A new side quest is featured in Omega Ruby and Alpha Sapphire, called the "Delta Episode". The player must work with the new character, Zinnia, as well as Steven and Professor Cozmo, to find a way to stop a meteor from crashing into the planet. This also requires capturing the Legendary Pokémon Rayquaza in order to stop the meteor that holds the Mythical Pokémon Deoxys.

== Release ==
Pokémon Omega Ruby and Alpha Sapphire were released in Japan, North America and Australia on 21 November 2014, exactly twelve years after the original release date of Ruby and Sapphire, while the European release was the following week. They are the third remake pairs in the franchise following Pokémon FireRed and LeafGreen for the Game Boy Advance in 2004 and Pokémon HeartGold and SoulSilver for the Nintendo DS in 2009. As with Pokémon X and Y, the games include all official translations, unlike previous generations where games contained only certain languages depending on the region or country they were originally distributed.

== Reception ==

Pokémon Omega Ruby and Alpha Sapphire received generally positive reviews from critics. Review aggregator OpenCritic assessed that the games received strong approval, being recommended by 89% of critics. GameSpots Peter Brown praised the 3D visuals and the super training mechanic, but believed the game failed to fully resolve general issues in the game formula. IGNs Kallie Plagge also praised the game's 3D reinvention of Hoenn and online functionality. Plagge was, however, critical of the over-abundance of HMs needed to play the game as well as the perceived imbalance favoring Water-type Pokémon and the reliance on water-based routes. She remarked that while the Dive feature was novel in the original release, it had since become tedious.

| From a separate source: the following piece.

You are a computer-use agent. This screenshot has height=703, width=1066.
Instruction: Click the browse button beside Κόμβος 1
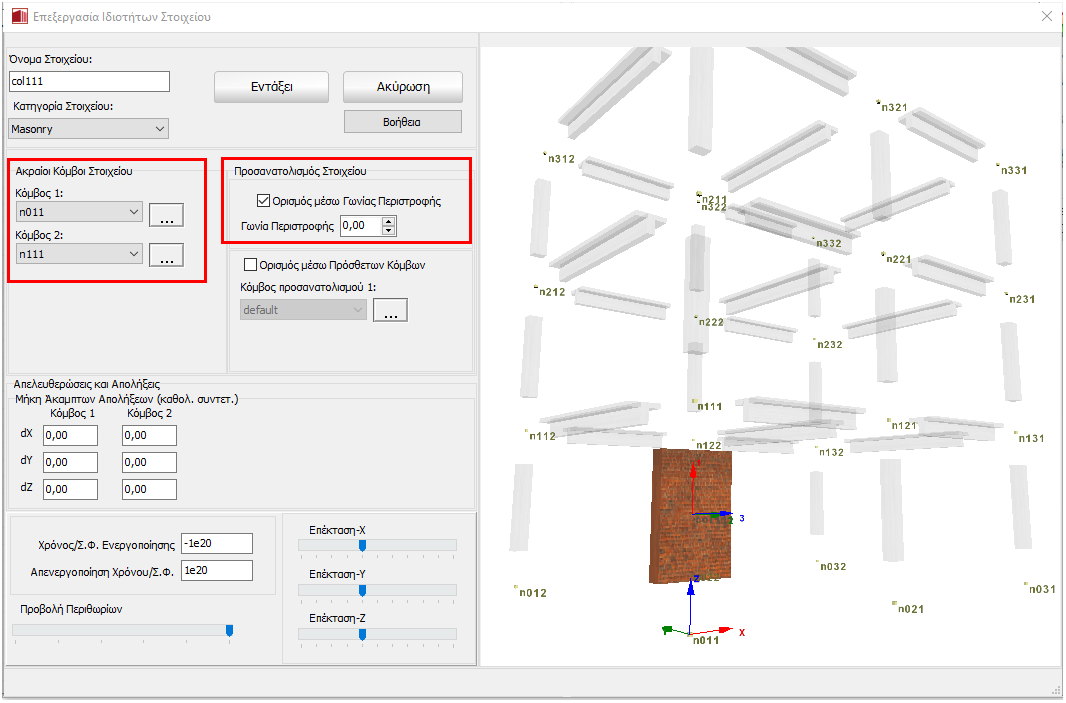click(166, 214)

At the 2014 Game Awards it was nominated for Best Remaster, but lost out to Grand Theft Auto V.

Aggregate scores
| Aggregator | Score |
|---|---|
| Metacritic | 83/100 (Omega Ruby) 82/100 (Alpha Sapphire) |
| OpenCritic | 89% recommend |

Review scores
| Publication | Score |
|---|---|
| Famitsu | 9/10, 10/10, 9/10, 9/10 |
| Game Informer | 8.75/10 |
| GameSpot | 8/10 |
| IGN | 7.8/10 (Alpha Sapphire) |
| Joystiq | 4.5/5 |
| Nintendo World Report | 9/10 |
| Polygon | 8/10 |
| Hardcore Gamer | 4/5 |

=== Sales ===
The games sold 3,040,000 copies in their first three days of sale. Of the total sales, 1,534,593 copies were sold in Japan, the rest were sold in North America and Australia. Omega Ruby and Alpha Sapphire had the biggest launch in the series history in the United Kingdom, beating the previous record held by Pokémon Black and White. By the end of 2014, the games had sold 2.4 million copies in Japan. As of 31 March 2023, a combined total of 14.57 million copies have been sold worldwide, ranking them as the fourth-best-selling Nintendo 3DS titles of all time.